Quels sont les défis principaux à relever, pour vous et l’Église ?

Le plus grand défi de notre Église, c’est de trouver sa place dans cette société laïque, et ce n’est pas un paradoxe. La société occidentale n’a jamais été aussi laïque, mais en même temps la religion n’a jamais été aussi présente que maintenant. En partie grâce à l’islam, car celui-ci a favorisé le retour de la religion. J’ai déjà dit que la culture laïque ne niait pas la religion, mais la privatisait. La société laïque est basée sur la liberté individuelle du citoyen qui dit : si vous voulez être religieux, c’est votre droit le plus strict, tant que vous ne dérangez pas l’autre.

Parfois, je m’inquiète de l’avenir de nos grandes institutions chrétiennes et je pense notamment à l’enseignement et aux soins dispensés aux malades. Il se peut que le nombre d’institutions se réduise, mais j’espère que le réseau restera assez fort.

Vous avez déclaré dans une interview accordée au Soir: « Nous avons besoin d’un christianisme fort, car sinon c’est l’islam qui prendra notre place. »

Je n’ai pas dit ‘sinon’. Je parlais d’une Église vitale qui ne peut être marginalisée. L’homme est un être religieux. La religion restera toujours un phénomène de société. Et si on marginalise le christianisme, l’islam restera très fort socialement. Il n’y a rien à faire. On peut espérer que l’islam se laïcisera, mais ce serait un travail de longue haleine. Il est important de défendre les droits de son Église. Une société pluriforme, plurireligieuse est dans l’intérêt de tous.

Cela explique-t-il ce que Rik Torfs appelle « la grande peur de l’islam » ?

Je sens cette peur et je la comprends en partie, mais la peur est mauvaise conseillère. L’avenir est avec l’islam. L’identité est très importante. Tous les hommes ont leur particularité, et doivent respecter celle des autres.

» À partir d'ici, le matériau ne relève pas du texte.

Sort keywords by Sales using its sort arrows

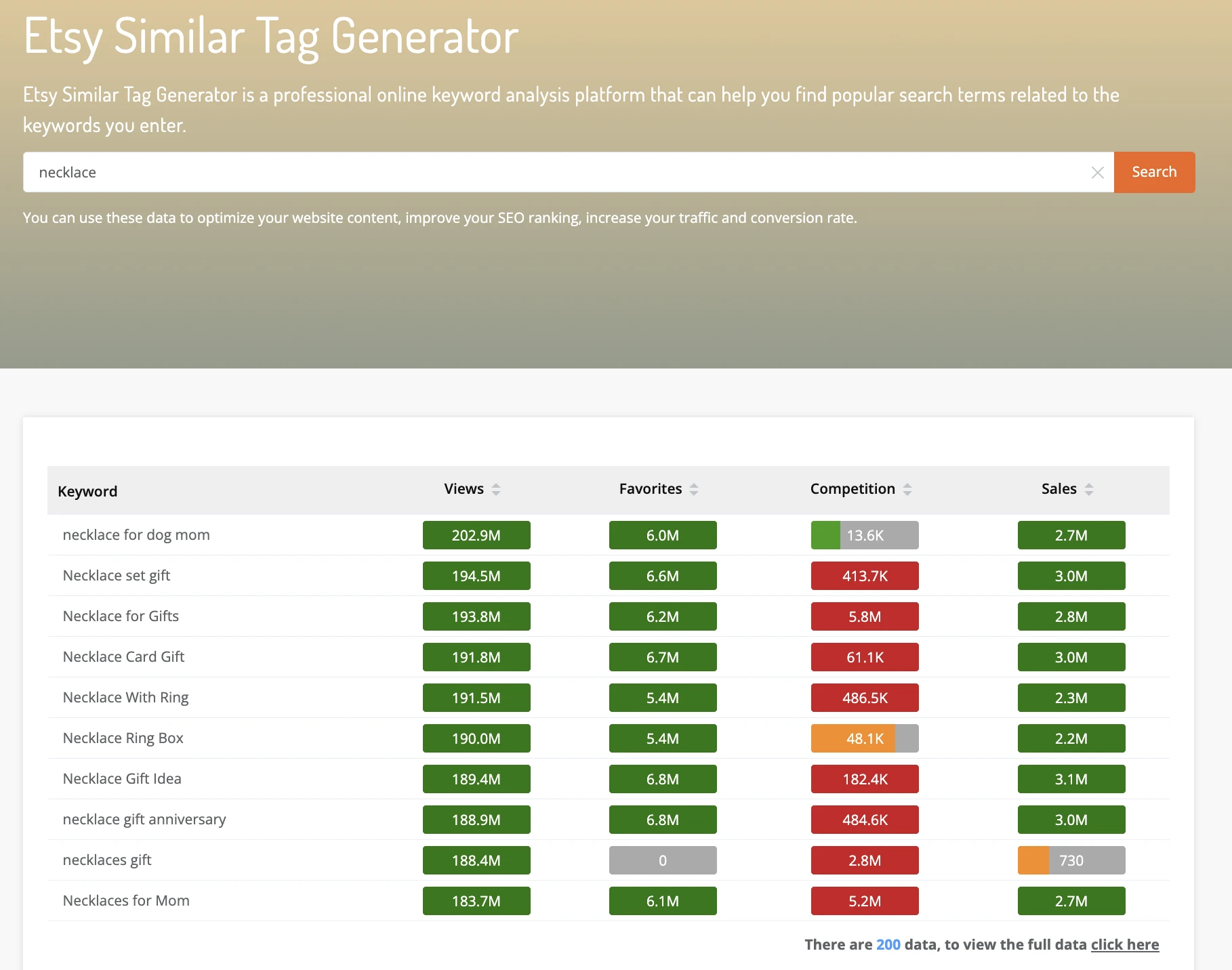(x=1090, y=488)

Le faisons-nous? Beaucoup de gens ont le sentiment que le racisme et l’intolérance n’ont jamais été aussi graves que maintenant.

Certains prêchent les idéaux de la Révolution française: la liberté, l’égalité et la fraternité. Je me demande parfois où est cette fraternité.

Récemment, vous avez répété que vous approuveriez que les hommes mariés puissent être ordonnés prêtres. Et qu’en est-il des femmes ?

Théologiquement et historiquement, le dossier de l’ordination de l’homme marié est très différent de celui de l’ordination de la femme. Mais ce n’est pas parce que la femme ne peut être ordonnée prêtre qu’elle ne peut endosser de plus grandes responsabilités dans l’Église.

Est-il vraiment impossible d’ordonner des prêtres féminins ? L’Église anglicane a déjà un évêque féminin.

C’est exact, mais cet évêque sème aussi la discorde et l’agitation parmi les croyants, particulièrement au sein des Églises africaines anglicanes. Ce n’est pas seulement théologiquement difficile, mais culturellement aussi.

Vous trouvez aussi que l’Église doit s’ouvrir davantage aux homosexuels?

Il s’agit de respect pour chaque personne, quelle qu’elle soit et quelle que soit son orientation, car personne ne choisit. C’est ce qu’on est. Ce respect est profondément ancré dans l’évangile.